• _TASK TO CARRY OUT_: Print out all of the data below, keeping it identical to the original.

• _AVAILABLE DATA_:
☆ ☆ ☆

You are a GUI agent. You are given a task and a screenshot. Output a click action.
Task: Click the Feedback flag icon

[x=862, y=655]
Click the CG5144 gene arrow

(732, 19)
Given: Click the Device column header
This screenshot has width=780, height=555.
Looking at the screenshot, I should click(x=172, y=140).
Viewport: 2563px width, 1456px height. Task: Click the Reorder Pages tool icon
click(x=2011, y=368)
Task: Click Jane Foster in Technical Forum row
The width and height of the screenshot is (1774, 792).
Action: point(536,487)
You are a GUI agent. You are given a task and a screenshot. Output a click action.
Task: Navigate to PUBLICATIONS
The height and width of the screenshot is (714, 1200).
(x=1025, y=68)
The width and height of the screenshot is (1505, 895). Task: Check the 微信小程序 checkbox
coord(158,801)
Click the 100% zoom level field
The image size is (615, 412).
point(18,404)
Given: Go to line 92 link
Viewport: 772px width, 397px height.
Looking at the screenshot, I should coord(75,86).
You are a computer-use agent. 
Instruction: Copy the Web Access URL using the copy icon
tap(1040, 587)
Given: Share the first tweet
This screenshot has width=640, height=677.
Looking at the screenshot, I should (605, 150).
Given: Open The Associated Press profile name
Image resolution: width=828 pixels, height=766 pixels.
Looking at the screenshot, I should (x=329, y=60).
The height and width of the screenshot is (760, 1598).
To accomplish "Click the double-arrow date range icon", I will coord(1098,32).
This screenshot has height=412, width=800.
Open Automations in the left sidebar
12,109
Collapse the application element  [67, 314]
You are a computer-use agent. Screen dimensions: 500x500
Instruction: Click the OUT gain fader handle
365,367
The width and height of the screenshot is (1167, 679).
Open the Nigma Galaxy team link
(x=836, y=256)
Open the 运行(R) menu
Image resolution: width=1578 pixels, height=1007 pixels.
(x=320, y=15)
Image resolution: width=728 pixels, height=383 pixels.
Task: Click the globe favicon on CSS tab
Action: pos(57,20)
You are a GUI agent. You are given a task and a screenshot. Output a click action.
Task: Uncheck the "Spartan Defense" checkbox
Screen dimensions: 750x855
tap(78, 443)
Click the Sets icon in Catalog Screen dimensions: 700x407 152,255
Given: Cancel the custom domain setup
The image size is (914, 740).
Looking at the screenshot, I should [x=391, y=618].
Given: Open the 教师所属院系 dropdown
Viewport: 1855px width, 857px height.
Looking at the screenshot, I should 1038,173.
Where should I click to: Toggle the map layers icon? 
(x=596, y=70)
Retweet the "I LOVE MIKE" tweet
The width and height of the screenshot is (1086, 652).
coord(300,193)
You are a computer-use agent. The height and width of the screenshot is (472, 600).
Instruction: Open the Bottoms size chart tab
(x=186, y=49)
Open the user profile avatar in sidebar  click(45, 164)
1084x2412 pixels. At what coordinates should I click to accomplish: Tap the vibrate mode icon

☆ ☆ ☆

• _COMPLETED EXERCISE_:
You are a GUI agent. You are given a task and a screenshot. Output a click action.
Task: Click the Feedback flag icon

[x=862, y=655]
Click the CG5144 gene arrow

(732, 19)
Given: Click the Device column header
This screenshot has width=780, height=555.
Looking at the screenshot, I should click(x=172, y=140).
Viewport: 2563px width, 1456px height. Task: Click the Reorder Pages tool icon
click(x=2011, y=368)
Task: Click Jane Foster in Technical Forum row
The width and height of the screenshot is (1774, 792).
Action: point(536,487)
You are a GUI agent. You are given a task and a screenshot. Output a click action.
Task: Navigate to PUBLICATIONS
The height and width of the screenshot is (714, 1200).
(x=1025, y=68)
The width and height of the screenshot is (1505, 895). Task: Check the 微信小程序 checkbox
coord(158,801)
Click the 100% zoom level field
The image size is (615, 412).
point(18,404)
Given: Go to line 92 link
Viewport: 772px width, 397px height.
Looking at the screenshot, I should coord(75,86).
You are a computer-use agent. 
Instruction: Copy the Web Access URL using the copy icon
tap(1040, 587)
Given: Share the first tweet
This screenshot has width=640, height=677.
Looking at the screenshot, I should (605, 150).
Given: Open The Associated Press profile name
Image resolution: width=828 pixels, height=766 pixels.
Looking at the screenshot, I should (x=329, y=60).
The height and width of the screenshot is (760, 1598).
To accomplish "Click the double-arrow date range icon", I will coord(1098,32).
This screenshot has height=412, width=800.
Open Automations in the left sidebar
12,109
Collapse the application element  [67, 314]
You are a computer-use agent. Screen dimensions: 500x500
Instruction: Click the OUT gain fader handle
365,367
The width and height of the screenshot is (1167, 679).
Open the Nigma Galaxy team link
(x=836, y=256)
Open the 运行(R) menu
Image resolution: width=1578 pixels, height=1007 pixels.
(x=320, y=15)
Image resolution: width=728 pixels, height=383 pixels.
Task: Click the globe favicon on CSS tab
Action: pos(57,20)
You are a GUI agent. You are given a task and a screenshot. Output a click action.
Task: Uncheck the "Spartan Defense" checkbox
Screen dimensions: 750x855
tap(78, 443)
Click the Sets icon in Catalog Screen dimensions: 700x407 152,255
Given: Cancel the custom domain setup
The image size is (914, 740).
Looking at the screenshot, I should [x=391, y=618].
Given: Open the 教师所属院系 dropdown
Viewport: 1855px width, 857px height.
Looking at the screenshot, I should 1038,173.
Where should I click to: Toggle the map layers icon? 
(x=596, y=70)
Retweet the "I LOVE MIKE" tweet
The width and height of the screenshot is (1086, 652).
coord(300,193)
You are a computer-use agent. The height and width of the screenshot is (472, 600).
Instruction: Open the Bottoms size chart tab
(x=186, y=49)
Open the user profile avatar in sidebar  click(45, 164)
1084x2412 pixels. At what coordinates should I click to accomplish: Tap the vibrate mode icon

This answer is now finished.